CMSC 313 Project 2

Tag Cloud Revisited

Assigned	Monday Feb 22, 2010
Program Due	11:59pm Tuesday Mar 9, 2010
Points	65
Updates

The Objective

The objective of this assignment is to become familiar using pointers and dynamic memory in a C application. By comparing their solution of this project with their solution to project 1, students will see and experience the close relationship between arrays and pointers in C. Students will also gain experience with command line arguments.

The Task

A "tag cloud" is a visual representation of the words which occur most frequently in a document. High frequency words are displayed with larger font sizes and brighter colors. Lower frequency words are displayed with smaller font sizes. The websites www.wordle.net and www.tagcrowd.com generates tag clounds from text that you provide. The website http://chir.ag/phernalia/preztags shows a chronological tag cloud timeline for US Presidential speeches. You assignment is to write a program that tokenizes a text file (reads one "word" at a time) and generates the information required to create a tag cloud.

This project has the same basic functionality as project 1.

How does your program work?

Your program accepts one command line parameter which is the name of the text file to process.
Your program reads the text file one "word" at a time and counts the frequency of each word. You should ignore words that are less than 4 characters long and words that contain non-alphabetic characters.
Find the 50 words with the highest frequency counts.

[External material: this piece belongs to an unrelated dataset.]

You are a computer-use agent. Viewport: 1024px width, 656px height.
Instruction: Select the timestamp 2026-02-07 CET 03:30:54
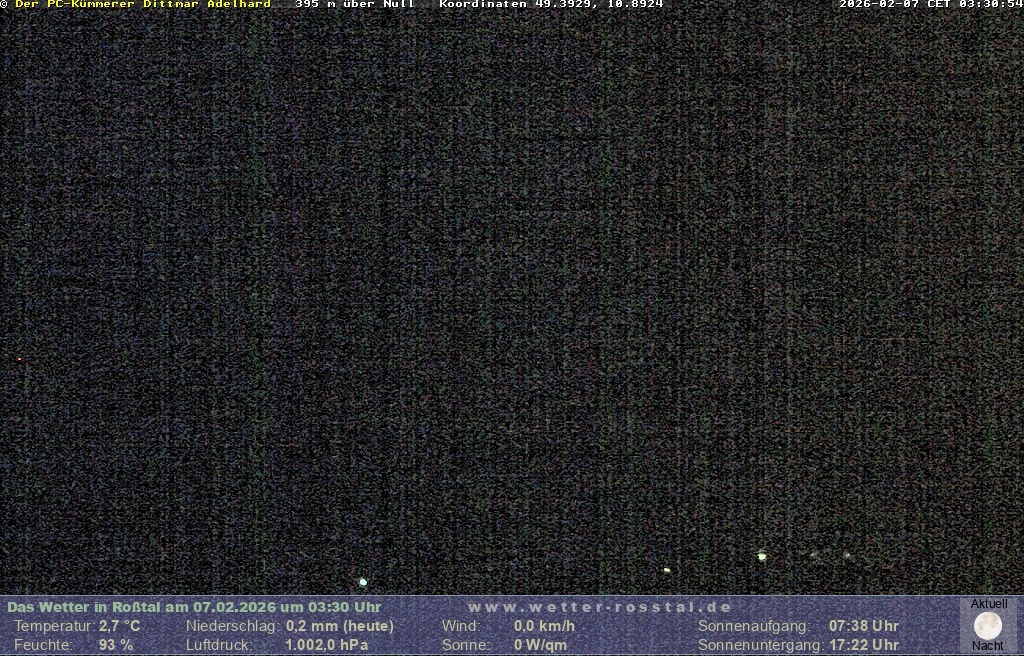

If there are fewer than 50 different words, use them all.
Print these 50 words in alphabetical order along with their frequency count. Print each word and its frequency count on a separate line.

Hints, Notes and Requirements

Requirements designated as (R

) are new for project 2.
Requirements designated as (R) are repeated from project 1.

(N) A "word" is any sequence of non-whitespace characters, e.g. "Bob", "WAIT!!", "!??!". (the more technical term for a sequence of non-whitespace characters is "token").
(N) You may assume that there are no more than 500 UNIQUE words in the file.
(N) You may assume that no word is more than 30 characters long.
(N) You may assume that the name of the input text file is no more than 100 characters.
(N) You can read one word at a time using %s with fscanf. This technique will skip whitespace, but will not separate punctuation from adjoining lettters, therefore "Bobby!" will be read as a word, but will not be counted because of the '!' character. There are obviously better ways to deal with punctuation, but we're trying to keep this relatively easy.

(R) If the text file specified by the user cannot be opened for reading, an appropriate error message should be printed and your program should terminate.
(R) Distinctions in case should be ignored when counting occurrences of words, e.g. "Hello", "hello", and "HELLO" are all the same word.
(R) Words should be output in lower-case.
(R) This is an individual project. Do your own work.

) Dynamic memory allocation is required for all structs and arrays

All arrays of primitive types must be dynamically allocated.

This is ok: int *pScores = (int *)calloc( 42, sizeof(int) );
This is not ok: int scores[42];

All char arrays must be the minimum size necessary for the string that it contains.

All structs must be dynamically allocated.

This is ok: struct bob *pBob = (struct bob *)malloc( sizeof(struct bob) ):
This is not ok: stuct bob aBob;

Arrays of structs are not allowed. You must use dynamically allocated arrays of pointers to structs instead and then dynamicall allocate each struct as noted above.

This is ok : Code that dynamically allocates an array of 55 pointers to struct bobs
This is not ok: struct bob arrayOfBob[ 55 ];
This is not correct: struct bob *arrayOfBob = (struct bob *)malloc( 55 * sizeof(struct bob));

(R) All dynamically allocated memory must be free'd so that no memory leaks are created.
Use valgrind (see next item) to confirm that your code is correct.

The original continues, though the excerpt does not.